Freder Frederson said...

At least you weren't disingenuous enough to say "What is saffron? It's just the stigma from a stupid crocus!"

harrogate said...

Palladian,

It's less about the Pope than about us. In that way its exactly like how we responded to Obama. How we respond to everything.

Arugula is just lettuce, after all. if it was a "stupid" thing to say, what does that say about us anyway? What kind of fucking moron goes "OMG he said 'arugula,' what a snob"? Likely the same type that thinks Bolognese is shmancy.

The funniest part is that the pretentious anti-intellectualism, while pretentious, actually works as a cover for real anti-intellectualism.

DADvocate said...

Saffron, generally considered the most expensive spice.

Fettuccine is just noodles - WITH A VERY FANCY ITALIAN NAME!!

Ann Althouse said...

"At least you weren't disingenuous enough to say "What is saffron? It's just the stigma from a stupid crocus!""
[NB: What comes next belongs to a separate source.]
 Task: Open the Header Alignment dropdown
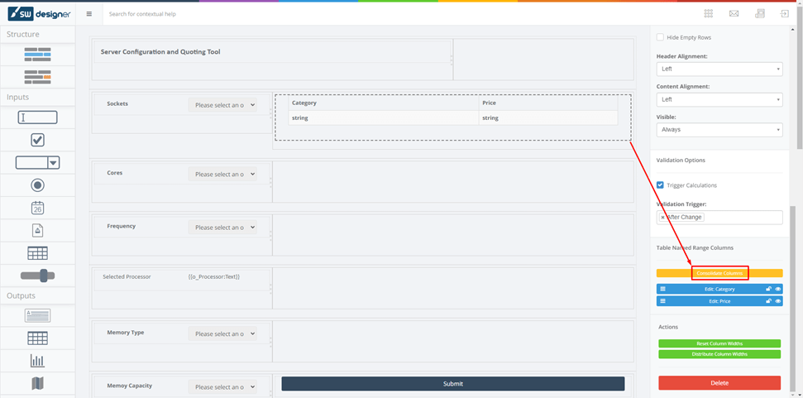click(719, 70)
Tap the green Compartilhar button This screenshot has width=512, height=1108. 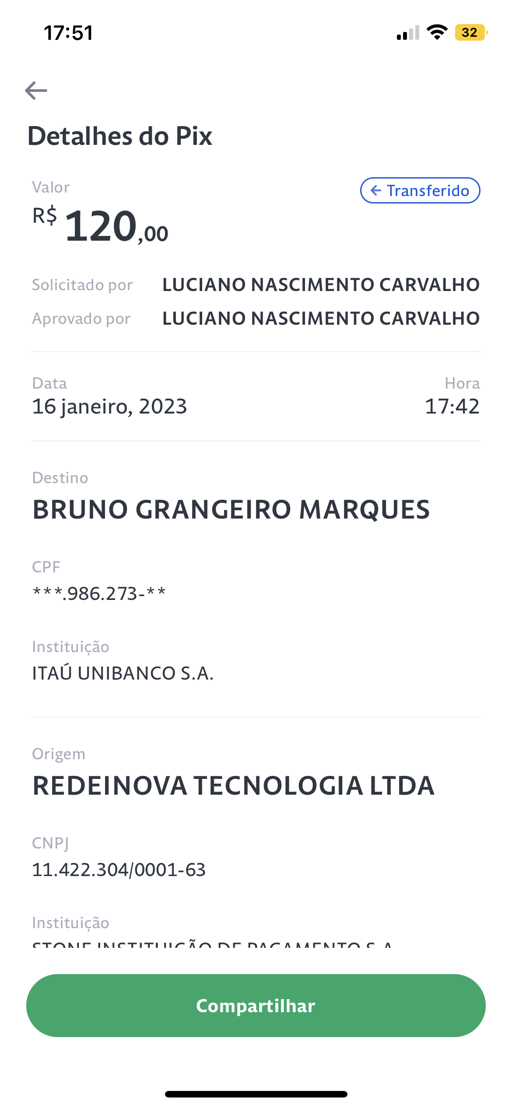(256, 1006)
Saffron is a pretty standard ingredient to toss in with the shrimp.

Gene said...

The mom (and uncle) knew what they were doing with an "I am a bomb" T-shirt. But they didn't mean it as a terrorist threat to blow up something. They meant bomb as in "population bomb." "Little babies like me are taking over your country and there's nothing you can do about it."

And they are right. There is nothing France can do. Except make fools of themselves for arresting people for exercising free speech, even if it is in-your-face free speech.
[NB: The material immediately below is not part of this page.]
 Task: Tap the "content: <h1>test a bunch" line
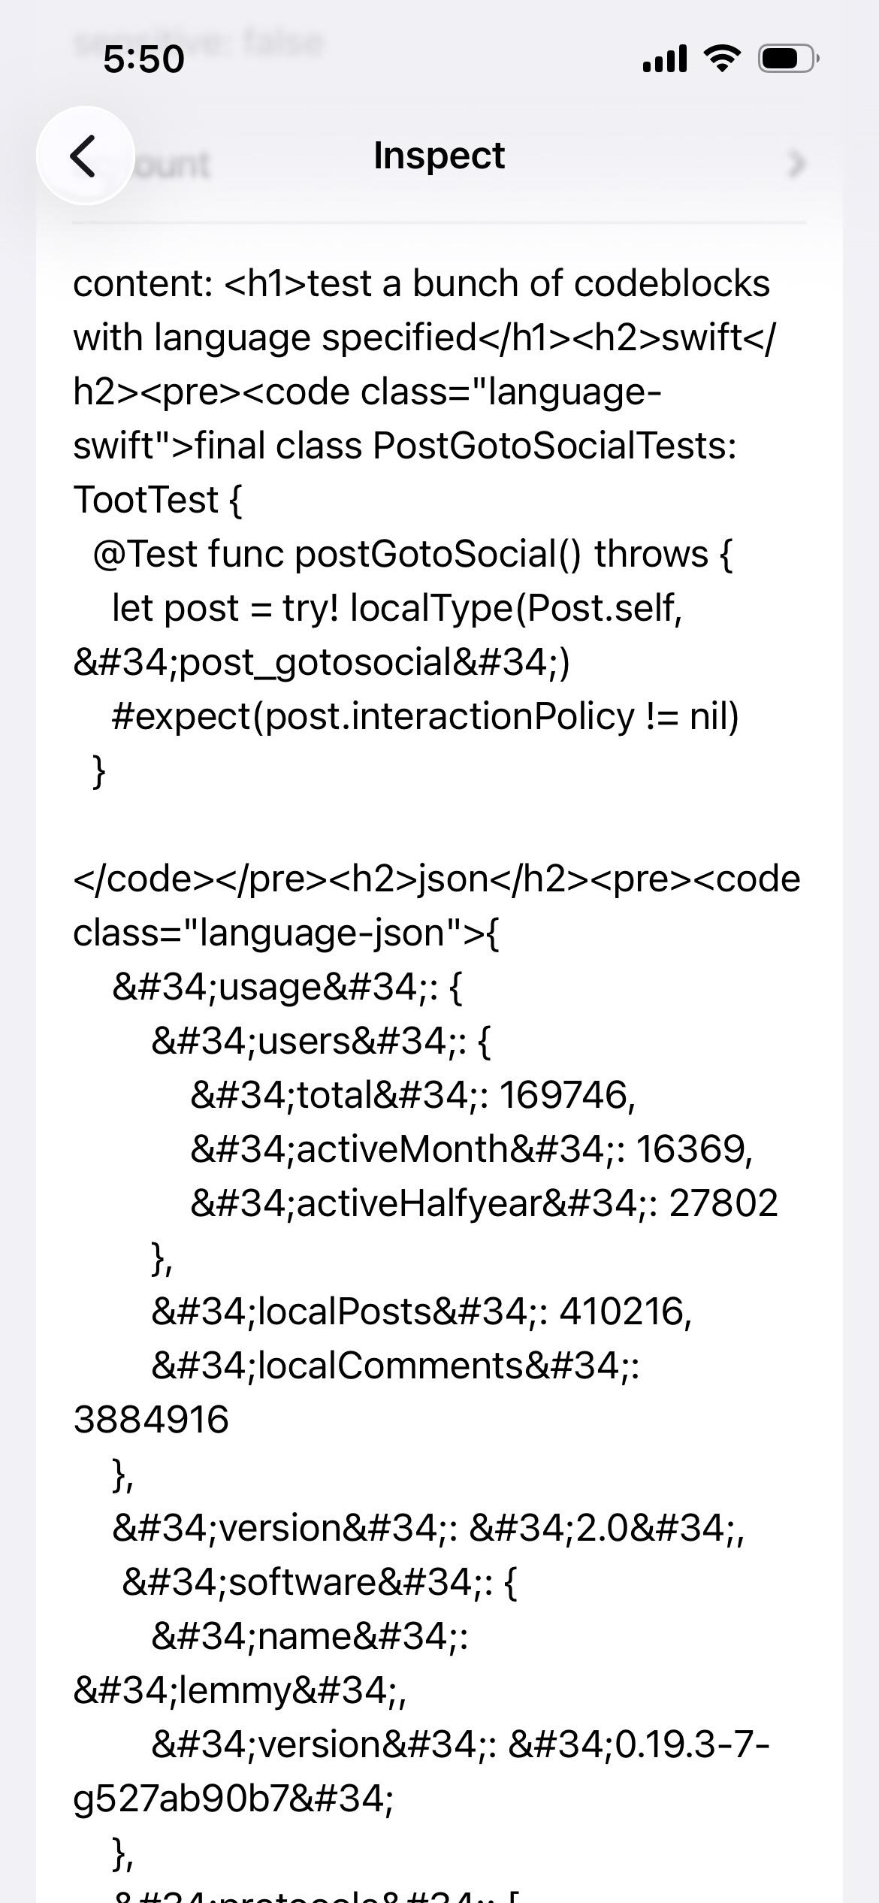[x=421, y=284]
Same thing in the United States. Kids here don't wear jihad T-shirts but when they are older they go to soccer matches between the US and Mexico at the Rose Bowl where they wave Mexican flags and laugh and jeer during the the playing of the Star Spangled Banner.

Joe said...

The difference is between a dish I could prepare without problem and one that requires a bit more skill. Unless the "fettuccine with shrimp, zucchini and saffron" really was just cooked all tossed into a bowl, which I seriously doubt.

Joe said...

Does the Pope have a taste tester, like our presidents?

Dust Bunny Queen said...

@ harrowgate

The issue about Obama and arugula

He said: "“Anybody gone into Whole Foods lately and see what they charge for arugula?” the senator said. “I mean, they’re charging a lot of money for this stuff.”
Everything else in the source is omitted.